Tragically, one out of every three humans waiting for a donor transplant organ dies before one becomes available. Because humans seem reluctant to give up their organs even after death, scientists have turned to (guess where?) animals. This new science is called XT or xenotransplantation. Animals are now being bred with human genes, in other words being "humanized," to supply organs and tissue. Already 85 genetically altered mice, three rabbits, a sheep, a guinea pig, a fish and a cow have been patented with more to come. One of the mice can grow a human ear on its back.
Pigs are a frequent target of xenotransplantation experiments.
Its no longer science fiction to think that a creature, part animal and part human like the mythical chimera, could one day be born solely to supply replacement organs - its already a nightmarish possibility. A total of 160 humans worldwide have received animal tissue implantation and within a year a humanized pig liver will be used to support a patient waiting for a human organ. While having the utmost compassion for human beings who desperately need a transplant to live, the United Animal Nations believes the notion of intermingling species to be immoral and the effort to create and patent altered animals for profit a dreadfully dangerous idea. And we arent alone.

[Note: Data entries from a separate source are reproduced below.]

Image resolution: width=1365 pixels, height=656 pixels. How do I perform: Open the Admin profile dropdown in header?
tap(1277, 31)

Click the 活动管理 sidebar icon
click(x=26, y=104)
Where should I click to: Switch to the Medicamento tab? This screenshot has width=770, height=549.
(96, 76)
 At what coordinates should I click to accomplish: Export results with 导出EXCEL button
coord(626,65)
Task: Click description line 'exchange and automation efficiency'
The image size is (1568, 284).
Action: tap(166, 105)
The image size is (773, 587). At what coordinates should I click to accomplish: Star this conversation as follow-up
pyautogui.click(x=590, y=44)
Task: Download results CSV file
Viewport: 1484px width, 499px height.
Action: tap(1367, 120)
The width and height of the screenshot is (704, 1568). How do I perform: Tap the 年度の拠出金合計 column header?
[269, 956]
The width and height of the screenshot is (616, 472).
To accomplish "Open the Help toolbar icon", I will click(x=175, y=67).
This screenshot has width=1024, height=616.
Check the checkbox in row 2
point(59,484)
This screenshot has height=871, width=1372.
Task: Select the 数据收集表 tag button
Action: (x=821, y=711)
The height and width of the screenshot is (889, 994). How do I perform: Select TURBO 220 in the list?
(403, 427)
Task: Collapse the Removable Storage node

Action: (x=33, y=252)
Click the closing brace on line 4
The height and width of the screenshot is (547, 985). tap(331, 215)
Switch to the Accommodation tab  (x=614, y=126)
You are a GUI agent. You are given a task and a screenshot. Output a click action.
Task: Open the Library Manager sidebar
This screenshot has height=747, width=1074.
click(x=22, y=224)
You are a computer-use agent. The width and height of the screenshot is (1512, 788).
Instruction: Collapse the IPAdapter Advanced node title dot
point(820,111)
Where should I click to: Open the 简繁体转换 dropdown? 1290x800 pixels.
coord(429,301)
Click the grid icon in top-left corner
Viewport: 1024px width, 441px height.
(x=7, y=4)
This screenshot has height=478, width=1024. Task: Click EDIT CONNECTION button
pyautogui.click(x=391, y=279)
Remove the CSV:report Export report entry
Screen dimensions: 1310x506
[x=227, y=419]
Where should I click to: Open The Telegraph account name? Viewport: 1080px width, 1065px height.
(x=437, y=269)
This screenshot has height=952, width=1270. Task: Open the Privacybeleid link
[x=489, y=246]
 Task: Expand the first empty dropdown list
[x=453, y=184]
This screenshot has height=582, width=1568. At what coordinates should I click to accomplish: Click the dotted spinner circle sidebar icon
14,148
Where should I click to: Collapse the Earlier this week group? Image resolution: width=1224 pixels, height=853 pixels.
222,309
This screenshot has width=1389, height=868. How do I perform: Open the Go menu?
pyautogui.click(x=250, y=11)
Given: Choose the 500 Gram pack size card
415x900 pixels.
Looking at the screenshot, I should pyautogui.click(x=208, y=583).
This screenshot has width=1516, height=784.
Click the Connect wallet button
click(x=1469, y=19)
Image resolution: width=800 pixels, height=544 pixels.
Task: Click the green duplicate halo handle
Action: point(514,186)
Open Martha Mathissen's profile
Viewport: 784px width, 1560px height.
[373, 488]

Multiple risks In 1997, the Fund for the Replacement of Animals in Medical Experiments (FRAME) published their list of concerns, which should be shared by all humanity. Number one was the fear of cross infection, similar to the movement of the AIDS and Ebola viruses from primates in Africa to people. And there is plenty of historical evidence that viruses are capable of jumping the species barrier.
Swine flu epidemics in 1918, 1957 and 1968 killed millions. And this past spring in Australia two lab workers were infected with a previously unknown virus that caused deformity and still births in pigs, proving it impossible to screen animal organs for viruses we dont know exist. Theres conflict, too, in the scientific community between surgeons eager to harvest animal organs to save their patients and virologists afraid of the possibility of a plague to rival the Bubonic Plague of the Middle Ages. A further concern of FRAME is the susceptibility of non-human organs to non-human diseases after transplant. As of now, we have no knowledge of the extent of this danger.
Finally, FRAME questioned whether the transplanted animal organ will grow at the rate appropriate for its new human host or if it will retain its animal growth characteristics, which just might be those of a 400-pound hog. We simply dont know. There are more concerns, but you can see the major health dangers. Isnt it time to stop the headlong rush into a Frankenstein future of dark science, the consequences of which we can hardly imagine, let alone prepare for?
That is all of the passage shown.